#### [Task prompt]
Find the string "Screenshot" in the data, then copy every line where it is found.

#### [Records provided]
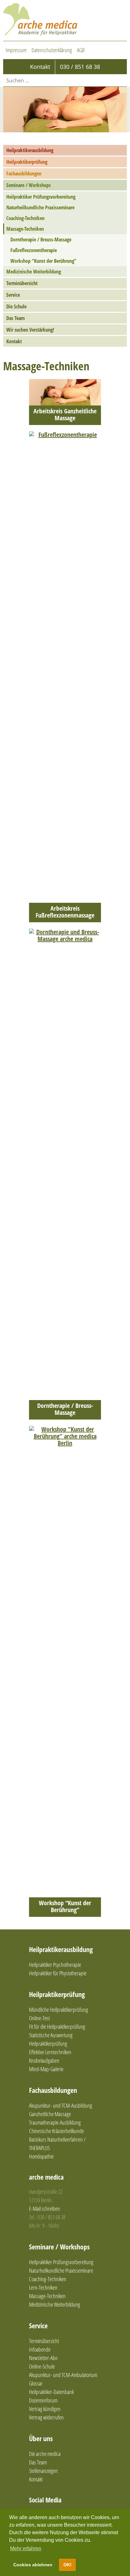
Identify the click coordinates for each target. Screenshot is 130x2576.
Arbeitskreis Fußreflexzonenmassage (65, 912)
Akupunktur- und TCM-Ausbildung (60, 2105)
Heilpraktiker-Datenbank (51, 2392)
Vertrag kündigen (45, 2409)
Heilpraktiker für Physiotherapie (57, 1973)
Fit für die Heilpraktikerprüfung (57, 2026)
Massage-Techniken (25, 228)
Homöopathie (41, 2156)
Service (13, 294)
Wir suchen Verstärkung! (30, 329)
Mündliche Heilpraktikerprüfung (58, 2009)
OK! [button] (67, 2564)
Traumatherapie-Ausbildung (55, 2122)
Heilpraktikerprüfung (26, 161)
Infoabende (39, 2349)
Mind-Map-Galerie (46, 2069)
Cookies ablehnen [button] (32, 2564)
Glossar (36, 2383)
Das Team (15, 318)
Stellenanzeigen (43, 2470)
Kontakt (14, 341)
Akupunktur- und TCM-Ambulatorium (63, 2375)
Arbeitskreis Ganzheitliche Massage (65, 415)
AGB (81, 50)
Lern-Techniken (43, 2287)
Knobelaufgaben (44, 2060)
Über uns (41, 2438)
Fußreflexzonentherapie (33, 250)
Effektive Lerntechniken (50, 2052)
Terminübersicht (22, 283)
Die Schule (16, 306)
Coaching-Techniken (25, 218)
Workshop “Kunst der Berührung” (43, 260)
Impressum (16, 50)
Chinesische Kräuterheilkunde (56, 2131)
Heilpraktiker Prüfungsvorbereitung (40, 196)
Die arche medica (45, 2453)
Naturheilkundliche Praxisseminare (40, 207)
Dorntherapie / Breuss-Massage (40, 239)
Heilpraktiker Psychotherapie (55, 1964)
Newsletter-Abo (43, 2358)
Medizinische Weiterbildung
* * *
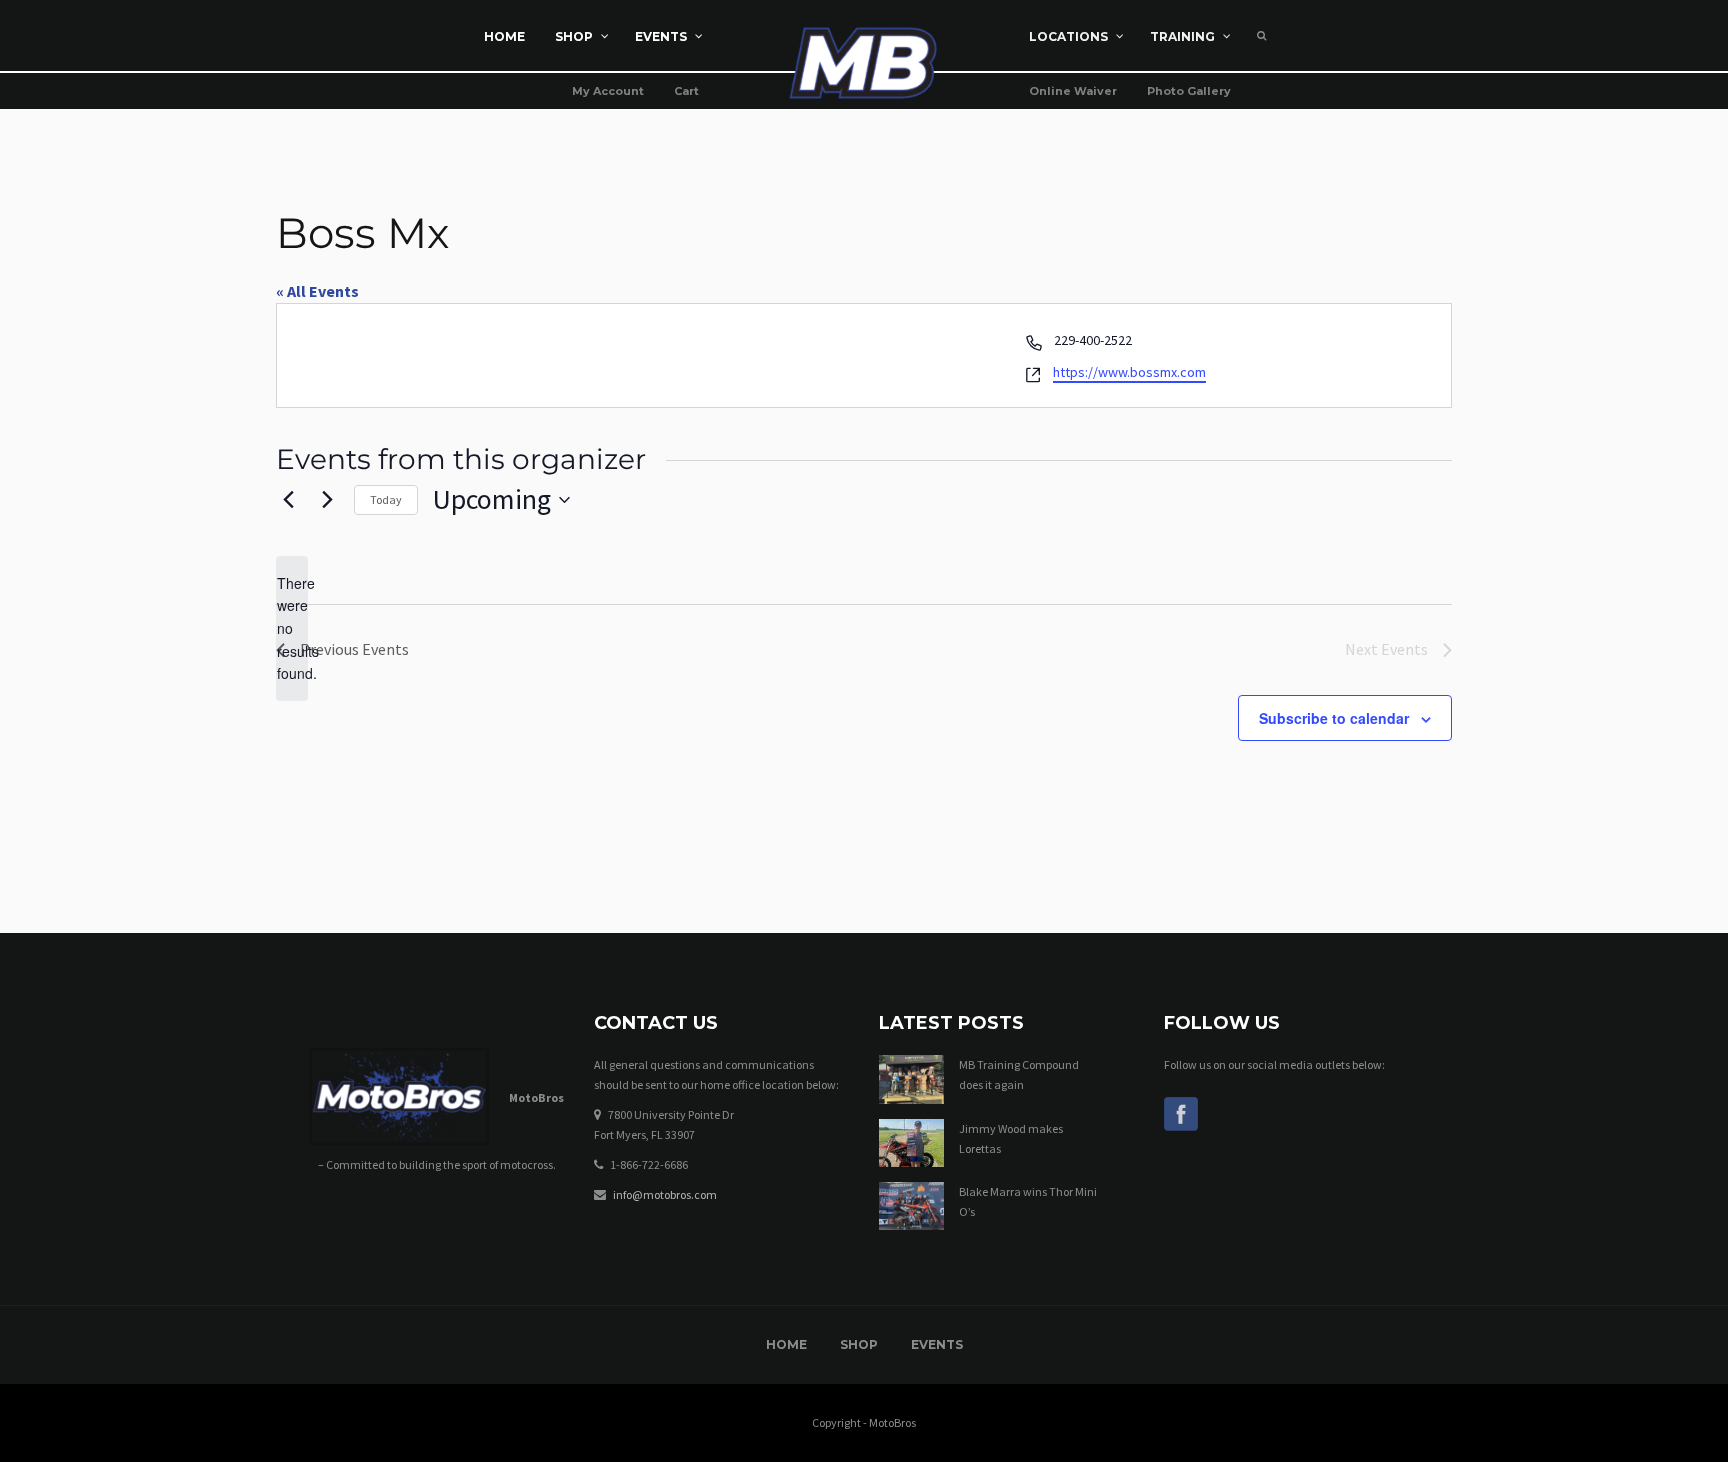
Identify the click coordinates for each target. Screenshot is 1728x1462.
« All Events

#### [Finished exercise]
Identify the click coordinates for each target. Screenshot is 130x2576.
Identify the click coordinates for each target. Screenshot is 1728x1462.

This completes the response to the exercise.